### YOUR OBJECTIVE
The response must reproduce exactly every line of the material below holding the word "will".
EXERCISE MATERIALS below:
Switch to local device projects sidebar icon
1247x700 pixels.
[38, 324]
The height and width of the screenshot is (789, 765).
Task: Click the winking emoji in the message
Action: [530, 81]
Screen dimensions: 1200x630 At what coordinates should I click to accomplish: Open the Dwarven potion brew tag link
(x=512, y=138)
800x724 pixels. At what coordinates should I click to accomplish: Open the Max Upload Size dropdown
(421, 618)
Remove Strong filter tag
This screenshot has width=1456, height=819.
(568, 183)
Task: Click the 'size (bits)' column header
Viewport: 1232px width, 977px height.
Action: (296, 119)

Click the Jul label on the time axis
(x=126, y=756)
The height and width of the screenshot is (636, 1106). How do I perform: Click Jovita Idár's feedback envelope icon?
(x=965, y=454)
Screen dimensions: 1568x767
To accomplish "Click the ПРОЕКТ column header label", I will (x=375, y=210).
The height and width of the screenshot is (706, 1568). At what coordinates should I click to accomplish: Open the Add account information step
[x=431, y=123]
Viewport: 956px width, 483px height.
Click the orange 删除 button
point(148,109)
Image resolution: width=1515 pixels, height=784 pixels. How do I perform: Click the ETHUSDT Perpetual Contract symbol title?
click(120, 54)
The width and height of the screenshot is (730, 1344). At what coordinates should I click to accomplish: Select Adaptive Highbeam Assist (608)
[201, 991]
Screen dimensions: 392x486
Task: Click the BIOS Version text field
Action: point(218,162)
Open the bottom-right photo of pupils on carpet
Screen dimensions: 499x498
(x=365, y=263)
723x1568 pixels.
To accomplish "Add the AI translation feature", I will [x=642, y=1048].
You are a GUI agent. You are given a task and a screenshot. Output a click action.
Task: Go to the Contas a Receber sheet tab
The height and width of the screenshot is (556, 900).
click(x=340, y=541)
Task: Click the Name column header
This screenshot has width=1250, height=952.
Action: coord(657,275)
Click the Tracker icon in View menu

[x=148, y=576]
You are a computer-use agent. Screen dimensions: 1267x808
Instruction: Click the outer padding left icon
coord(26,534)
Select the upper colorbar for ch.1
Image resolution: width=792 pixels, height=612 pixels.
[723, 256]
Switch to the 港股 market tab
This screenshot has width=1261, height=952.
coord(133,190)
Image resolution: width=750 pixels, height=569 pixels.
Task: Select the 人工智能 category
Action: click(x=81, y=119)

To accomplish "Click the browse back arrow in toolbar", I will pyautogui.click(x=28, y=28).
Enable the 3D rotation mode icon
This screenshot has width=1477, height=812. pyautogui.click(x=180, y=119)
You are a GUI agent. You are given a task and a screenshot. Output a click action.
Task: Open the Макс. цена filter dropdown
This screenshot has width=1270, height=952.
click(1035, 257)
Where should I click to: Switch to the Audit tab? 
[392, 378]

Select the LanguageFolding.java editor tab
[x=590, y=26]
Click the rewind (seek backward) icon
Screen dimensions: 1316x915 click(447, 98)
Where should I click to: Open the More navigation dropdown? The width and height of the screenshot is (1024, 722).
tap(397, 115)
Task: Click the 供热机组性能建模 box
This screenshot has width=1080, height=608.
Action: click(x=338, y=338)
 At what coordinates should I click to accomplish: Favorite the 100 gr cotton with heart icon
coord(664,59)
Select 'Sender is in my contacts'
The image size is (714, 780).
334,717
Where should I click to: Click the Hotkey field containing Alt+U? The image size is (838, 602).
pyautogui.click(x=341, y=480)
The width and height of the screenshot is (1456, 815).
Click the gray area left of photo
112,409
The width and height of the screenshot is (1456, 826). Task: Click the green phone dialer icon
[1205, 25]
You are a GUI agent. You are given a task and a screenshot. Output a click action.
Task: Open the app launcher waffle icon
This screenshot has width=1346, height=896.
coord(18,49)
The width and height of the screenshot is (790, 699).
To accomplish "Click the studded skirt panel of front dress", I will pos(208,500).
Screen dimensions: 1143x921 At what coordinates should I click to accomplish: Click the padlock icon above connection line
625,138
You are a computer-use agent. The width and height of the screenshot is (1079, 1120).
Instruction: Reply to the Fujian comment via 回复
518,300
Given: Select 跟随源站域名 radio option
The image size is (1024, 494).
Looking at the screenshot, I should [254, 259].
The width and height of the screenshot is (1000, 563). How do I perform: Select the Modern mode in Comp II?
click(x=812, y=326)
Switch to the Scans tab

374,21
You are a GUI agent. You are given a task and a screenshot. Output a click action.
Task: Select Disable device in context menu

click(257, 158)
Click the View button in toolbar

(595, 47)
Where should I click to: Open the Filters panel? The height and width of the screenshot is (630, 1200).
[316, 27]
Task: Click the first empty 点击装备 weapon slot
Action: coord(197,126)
End of EXERCISE MATERIALS.
### OUTPUT FOR THIS TASK
To accomplish "Click the ПРОЕКТ column header label", I will (x=375, y=210).
To accomplish "Add the AI translation feature", I will [x=642, y=1048].
To accomplish "Click the browse back arrow in toolbar", I will pyautogui.click(x=28, y=28).
To accomplish "Click the studded skirt panel of front dress", I will pos(208,500).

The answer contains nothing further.